More than two years after the United Kingdom voted to leave the European Union, Brexit is almost here. Yet while the country is scheduled to depart on March 29, 2019, Britain is as divided over the issue as it ever has been.
Prime Minister Theresa May has agreed the terms of the ‘divorce’ with the leaders of the EU’s remaining member states, but lawmakers in the British parliament still have to approve the so-called Withdrawal Agreement.
In ordinary times, a Conservative government with a simple majority would be able to get the deal through the House of Commons with little fuss.
But these are extraordinary times. May cannot rely on the support from members of parliament in her own party – much less Northern Ireland’s Democratic Unionist Party (DUP), which has been propping up May’s minority government since her disastrous general election last year.
What happens if she wins the vote?
In the unlikely event that scores of MPs from across the political spectrum swing behind the embattled prime minister, it will allow the government to introduce the EU (Withdrawal Agreement) Bill to the Commons either before Christmas or after recess (the holiday for parliament), in January.
While no guarantee of the legislation passing, it would suggest an orderly procession towards the EU exit doors.
What happens if she loses the vote?
You would expect Theresa May’s premiership to be over, right? While that’s a likely outcome, it is not the only one. These are the most likely scenarios.
– She could try again
This would depend on the margin of her defeat.

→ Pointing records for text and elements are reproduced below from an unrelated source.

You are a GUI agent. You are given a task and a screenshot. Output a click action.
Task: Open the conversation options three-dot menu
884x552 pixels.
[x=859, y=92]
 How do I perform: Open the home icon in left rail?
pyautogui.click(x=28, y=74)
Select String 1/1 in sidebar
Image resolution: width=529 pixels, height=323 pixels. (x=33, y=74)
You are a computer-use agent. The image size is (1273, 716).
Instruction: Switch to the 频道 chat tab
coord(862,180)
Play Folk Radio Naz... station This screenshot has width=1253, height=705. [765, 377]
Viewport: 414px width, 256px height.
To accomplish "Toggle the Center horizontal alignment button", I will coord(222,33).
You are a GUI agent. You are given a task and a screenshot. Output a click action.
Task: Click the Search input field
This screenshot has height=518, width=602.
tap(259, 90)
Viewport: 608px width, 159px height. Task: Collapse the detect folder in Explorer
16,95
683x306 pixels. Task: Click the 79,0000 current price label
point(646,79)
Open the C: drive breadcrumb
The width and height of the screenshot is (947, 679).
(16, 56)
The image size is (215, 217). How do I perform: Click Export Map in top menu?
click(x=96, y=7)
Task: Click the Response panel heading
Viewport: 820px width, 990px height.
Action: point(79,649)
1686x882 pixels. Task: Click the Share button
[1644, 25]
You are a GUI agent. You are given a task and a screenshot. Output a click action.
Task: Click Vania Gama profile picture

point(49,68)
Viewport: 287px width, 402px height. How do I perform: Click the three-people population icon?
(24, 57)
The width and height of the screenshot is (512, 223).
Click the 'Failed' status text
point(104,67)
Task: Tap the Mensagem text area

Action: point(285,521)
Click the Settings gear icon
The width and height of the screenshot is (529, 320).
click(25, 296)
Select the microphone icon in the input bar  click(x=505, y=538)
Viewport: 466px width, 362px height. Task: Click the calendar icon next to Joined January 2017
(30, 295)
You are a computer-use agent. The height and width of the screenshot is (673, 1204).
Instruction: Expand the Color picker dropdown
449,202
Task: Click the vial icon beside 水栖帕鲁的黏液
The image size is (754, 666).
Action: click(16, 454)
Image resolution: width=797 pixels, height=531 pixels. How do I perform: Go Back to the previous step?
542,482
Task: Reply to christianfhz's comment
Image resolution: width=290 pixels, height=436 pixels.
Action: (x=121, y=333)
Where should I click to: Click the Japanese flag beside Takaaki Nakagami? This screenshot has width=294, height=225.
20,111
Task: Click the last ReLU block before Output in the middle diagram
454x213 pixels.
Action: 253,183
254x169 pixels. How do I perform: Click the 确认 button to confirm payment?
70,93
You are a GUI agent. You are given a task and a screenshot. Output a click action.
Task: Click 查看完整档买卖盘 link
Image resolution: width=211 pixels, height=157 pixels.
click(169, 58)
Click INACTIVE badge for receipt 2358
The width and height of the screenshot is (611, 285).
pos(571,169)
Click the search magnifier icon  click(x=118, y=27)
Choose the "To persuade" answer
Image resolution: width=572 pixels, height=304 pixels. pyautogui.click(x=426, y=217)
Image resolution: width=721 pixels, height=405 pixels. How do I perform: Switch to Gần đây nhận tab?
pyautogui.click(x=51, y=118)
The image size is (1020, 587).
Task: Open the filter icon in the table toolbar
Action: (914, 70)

The European Union has been adamant this is a ‘take it or leave it’ deal that cannot be renegotiated. But if faced with the threat of a calamitous no-deal Brexit and following a narrow Commons defeat, May might fancy testing their resolve and seeing if she can get at least some cosmetic changes to appease enough MPs to win a second vote.
– Theresa May quits
May herself has been adamant that she will stay on as prime minister regardless of the result. But a defeat by something in the order of 200 votes – which would represent a rebellion by scores of her own MPs – and it could be the most elegant way out.
– May forced out by a Conservative rebellion
Conservative MPs most strongly opposed to May’s deal have already failed to oust May, struggling to muster enough support to trigger a leadership battle two weeks ago. But once the vote is over, other disgruntled Tory politicians could make their move.
– Second referendum
Yes, taking the deal to the public is an option. May has ruled it out, and Labour has backed the idea – but only if they do not get a general election. It would possibly require an extension to the two-year timeframe to agree a Brexit deal, but even a senior Conservative has suggested another referendum could logistically be held by the end of May (the month, that is).
– May calls another general election
The ‘Hail Mary’ pass. The Prime Minister could hope that voters will – via the ballot box – back her plan. Her fellow Conservatives are anxious to avoid this route after the 2017 election resulted in a hung parliament and a resurgent Labour Party under Jeremy Corbyn.